» Data records:
####################
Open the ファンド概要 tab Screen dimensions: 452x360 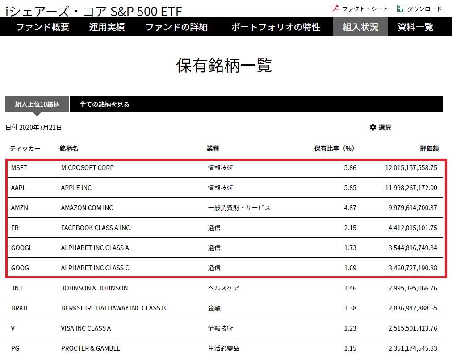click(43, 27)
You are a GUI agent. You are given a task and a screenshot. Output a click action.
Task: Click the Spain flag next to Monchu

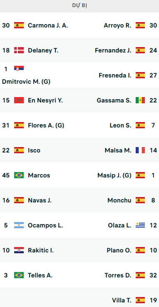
####################
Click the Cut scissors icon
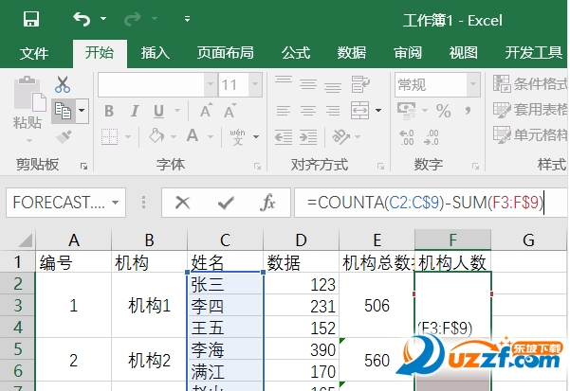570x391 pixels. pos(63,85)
####################
» Assignment:
Using the data above, print exactly the lines from the line that contains "You are a GUI" through the line that contains "Task: Click the Spain flag next to Monchu", with both included.

» Response area:
You are a GUI agent. You are given a task and a screenshot. Output a click action.
Task: Click the Spain flag next to Monchu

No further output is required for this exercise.